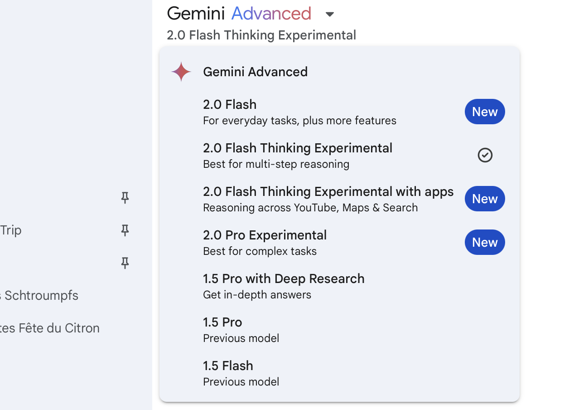Switch to the 1.5 Pro previous model
Image resolution: width=569 pixels, height=410 pixels.
tap(339, 329)
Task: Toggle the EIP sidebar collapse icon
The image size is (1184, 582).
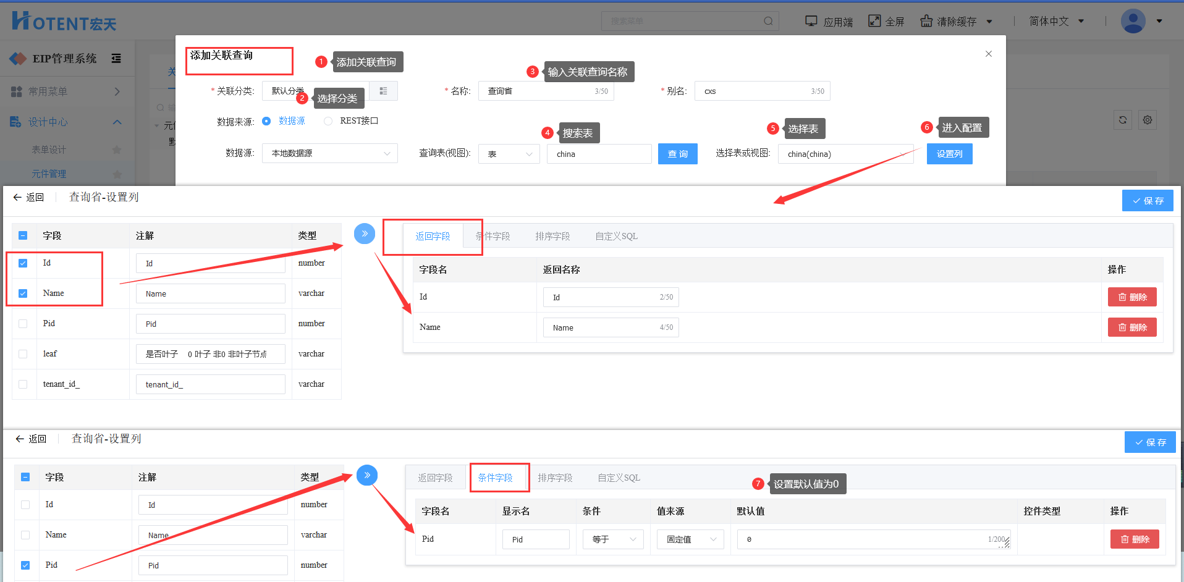Action: pos(116,59)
#####
(Exercise brief):
Repeat the listing above word for word, leaving out the pictures.

(Worked solution):
Switch to the 1.5 Pro previous model
Image resolution: width=569 pixels, height=410 pixels.
tap(339, 329)
Task: Toggle the EIP sidebar collapse icon
The image size is (1184, 582).
Action: pos(116,59)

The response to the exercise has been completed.